In Seen, Flüssen und im Meer ertrinken jedes Jahr Hunderte Menschen. 2020 waren es laut Zahlen der Deutschen Lebens-Rettungs-Gesellschaft (DLRG) – trotz Coronapandemie und eines relativen durchwachsenen Sommers – mindestens 378 Menschen, die hauptsächlich in Seen und Flüssen ihr Leben ließen. Da diese Gewässer in der Regel nicht durch Rettungsschwimmer bewacht sind, kommt Hilfe oft erst viel zu spät. Gerade bei Ertrinkungsunfällen sind schnelle Hilfemaßnahmen allerdings dringend nötig.
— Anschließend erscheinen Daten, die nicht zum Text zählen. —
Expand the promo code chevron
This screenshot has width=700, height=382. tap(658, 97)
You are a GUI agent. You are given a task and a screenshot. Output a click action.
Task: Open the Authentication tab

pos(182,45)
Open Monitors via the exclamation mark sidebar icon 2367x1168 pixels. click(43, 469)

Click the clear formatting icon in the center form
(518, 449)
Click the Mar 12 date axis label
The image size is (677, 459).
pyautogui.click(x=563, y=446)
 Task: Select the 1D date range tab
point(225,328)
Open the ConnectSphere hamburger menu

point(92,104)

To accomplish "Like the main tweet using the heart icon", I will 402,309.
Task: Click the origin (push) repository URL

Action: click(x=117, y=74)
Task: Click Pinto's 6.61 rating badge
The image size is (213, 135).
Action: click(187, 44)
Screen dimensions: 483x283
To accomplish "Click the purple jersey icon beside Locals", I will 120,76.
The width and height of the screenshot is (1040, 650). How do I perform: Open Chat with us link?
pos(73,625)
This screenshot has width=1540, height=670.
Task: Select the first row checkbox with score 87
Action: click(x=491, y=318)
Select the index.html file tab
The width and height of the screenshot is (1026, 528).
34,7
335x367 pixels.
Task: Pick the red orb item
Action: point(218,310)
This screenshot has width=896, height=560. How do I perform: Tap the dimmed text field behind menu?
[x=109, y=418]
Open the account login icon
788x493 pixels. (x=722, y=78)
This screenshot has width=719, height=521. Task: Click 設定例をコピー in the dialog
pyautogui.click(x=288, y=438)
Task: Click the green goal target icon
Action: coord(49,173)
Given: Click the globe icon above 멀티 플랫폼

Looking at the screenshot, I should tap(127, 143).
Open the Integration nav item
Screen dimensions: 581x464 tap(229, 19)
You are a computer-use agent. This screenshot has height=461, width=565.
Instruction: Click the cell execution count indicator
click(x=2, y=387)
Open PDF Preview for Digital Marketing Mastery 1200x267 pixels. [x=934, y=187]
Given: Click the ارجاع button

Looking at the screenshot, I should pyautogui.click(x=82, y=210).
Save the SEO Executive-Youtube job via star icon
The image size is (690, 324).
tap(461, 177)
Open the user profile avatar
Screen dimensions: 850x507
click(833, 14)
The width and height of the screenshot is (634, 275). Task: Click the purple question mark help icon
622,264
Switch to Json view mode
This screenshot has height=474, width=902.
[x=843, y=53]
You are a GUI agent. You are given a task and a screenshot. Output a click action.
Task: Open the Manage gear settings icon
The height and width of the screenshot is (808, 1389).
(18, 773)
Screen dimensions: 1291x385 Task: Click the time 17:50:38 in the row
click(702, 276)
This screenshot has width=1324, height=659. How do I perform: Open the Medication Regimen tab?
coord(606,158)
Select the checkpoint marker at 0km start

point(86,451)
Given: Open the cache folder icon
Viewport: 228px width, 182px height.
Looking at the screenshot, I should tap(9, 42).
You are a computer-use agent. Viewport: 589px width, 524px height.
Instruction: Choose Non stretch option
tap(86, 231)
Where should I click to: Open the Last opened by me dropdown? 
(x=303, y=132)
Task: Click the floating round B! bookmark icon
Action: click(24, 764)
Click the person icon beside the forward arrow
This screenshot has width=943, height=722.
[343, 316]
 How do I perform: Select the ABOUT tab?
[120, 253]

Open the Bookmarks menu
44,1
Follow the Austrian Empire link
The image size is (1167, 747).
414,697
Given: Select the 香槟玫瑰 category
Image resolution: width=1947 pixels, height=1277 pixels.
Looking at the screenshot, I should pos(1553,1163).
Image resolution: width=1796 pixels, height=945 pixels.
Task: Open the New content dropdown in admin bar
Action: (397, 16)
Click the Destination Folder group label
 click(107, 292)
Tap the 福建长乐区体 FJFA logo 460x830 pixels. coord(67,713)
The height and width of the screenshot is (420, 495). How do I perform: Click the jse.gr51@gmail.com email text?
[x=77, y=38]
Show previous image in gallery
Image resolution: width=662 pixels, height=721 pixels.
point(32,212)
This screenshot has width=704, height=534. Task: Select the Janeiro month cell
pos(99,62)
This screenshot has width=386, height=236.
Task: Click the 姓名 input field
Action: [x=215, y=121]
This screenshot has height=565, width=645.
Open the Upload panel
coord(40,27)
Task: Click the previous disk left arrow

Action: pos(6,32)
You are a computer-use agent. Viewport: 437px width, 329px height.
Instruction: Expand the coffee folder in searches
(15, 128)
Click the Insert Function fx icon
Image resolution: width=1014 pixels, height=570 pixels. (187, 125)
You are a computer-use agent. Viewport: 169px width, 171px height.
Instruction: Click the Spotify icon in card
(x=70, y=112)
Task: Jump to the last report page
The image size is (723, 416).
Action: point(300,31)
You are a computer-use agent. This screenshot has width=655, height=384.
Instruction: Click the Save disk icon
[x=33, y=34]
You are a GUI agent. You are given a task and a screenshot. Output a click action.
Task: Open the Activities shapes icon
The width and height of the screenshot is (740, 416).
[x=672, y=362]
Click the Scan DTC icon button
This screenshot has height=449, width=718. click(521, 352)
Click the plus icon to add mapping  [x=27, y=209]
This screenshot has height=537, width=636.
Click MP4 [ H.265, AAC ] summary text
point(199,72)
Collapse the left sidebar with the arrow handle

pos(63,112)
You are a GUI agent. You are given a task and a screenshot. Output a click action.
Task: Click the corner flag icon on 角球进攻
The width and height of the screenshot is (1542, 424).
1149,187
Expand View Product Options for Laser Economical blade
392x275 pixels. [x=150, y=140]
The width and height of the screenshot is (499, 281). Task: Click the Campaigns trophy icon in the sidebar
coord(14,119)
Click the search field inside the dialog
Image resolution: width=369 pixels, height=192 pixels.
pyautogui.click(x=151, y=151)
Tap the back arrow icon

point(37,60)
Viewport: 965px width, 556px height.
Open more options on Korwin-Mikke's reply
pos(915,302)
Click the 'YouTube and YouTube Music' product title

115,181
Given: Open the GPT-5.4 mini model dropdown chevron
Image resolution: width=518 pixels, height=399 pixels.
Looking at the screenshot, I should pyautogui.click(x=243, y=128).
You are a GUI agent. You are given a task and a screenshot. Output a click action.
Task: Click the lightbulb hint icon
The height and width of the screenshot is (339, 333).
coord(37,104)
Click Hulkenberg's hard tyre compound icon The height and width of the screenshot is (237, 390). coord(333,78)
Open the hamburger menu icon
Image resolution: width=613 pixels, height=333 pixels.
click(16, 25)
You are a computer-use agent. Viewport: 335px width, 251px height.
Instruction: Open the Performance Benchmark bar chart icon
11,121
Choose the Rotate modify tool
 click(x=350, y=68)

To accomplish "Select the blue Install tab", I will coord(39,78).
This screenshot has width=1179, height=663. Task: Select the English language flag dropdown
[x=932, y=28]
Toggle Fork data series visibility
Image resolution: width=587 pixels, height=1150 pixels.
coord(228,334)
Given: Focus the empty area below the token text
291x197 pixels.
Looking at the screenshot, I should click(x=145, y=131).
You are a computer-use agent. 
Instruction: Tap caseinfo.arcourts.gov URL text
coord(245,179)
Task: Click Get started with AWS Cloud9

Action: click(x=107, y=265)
Vor Kurzem berichtete IO über einen schwimmenden Wasserroboter, der in Zukunft Menschen vor dem Ertrinken retten soll. Der bekommt jetzt Unterstützung aus der Luft. Wissenschaftler der TH Köln wollen gemeinsam mit der Nickel Holding GmbH ein modernes drohnenbasiertes Rettungssystem entwickeln, das Ertrinkenden ebenfalls helfen soll. “Da es für nicht fachlich ausgebildete Personen oftmals sehr gefährlich ist, selbst aktiv einzugreifen, arbeiten wir an technischen Lösungen für schnelle Hilfe bei solchen Unfällen“, sagt Projektleiter Prof. Dr. Ompe Aimé Mudimu vom Institut für Rettungsingenieurwesen und Gefahrenabwehr.
Immer einsatzbereit
Dazu will die Nickel Holding GmbH eine Outdoor-Drohne entwickeln, die in wenigen Sekunden bei dem Ertrinkenden sein und zum Beispiel einen Rettungsring zum ihm herablassen kann. Positioniert wird die Drohne in einem Hangar an einer “taktisch wichtigen Stelle”, also an einem Ort, an dem keine schelle Hilfe durch Rettungsschwimmer möglich ist. Da sie immer einsatzbereit gehalten wird, kann sie im Notfall in kürzester Zeit am Einsatzort sein und Leben retten.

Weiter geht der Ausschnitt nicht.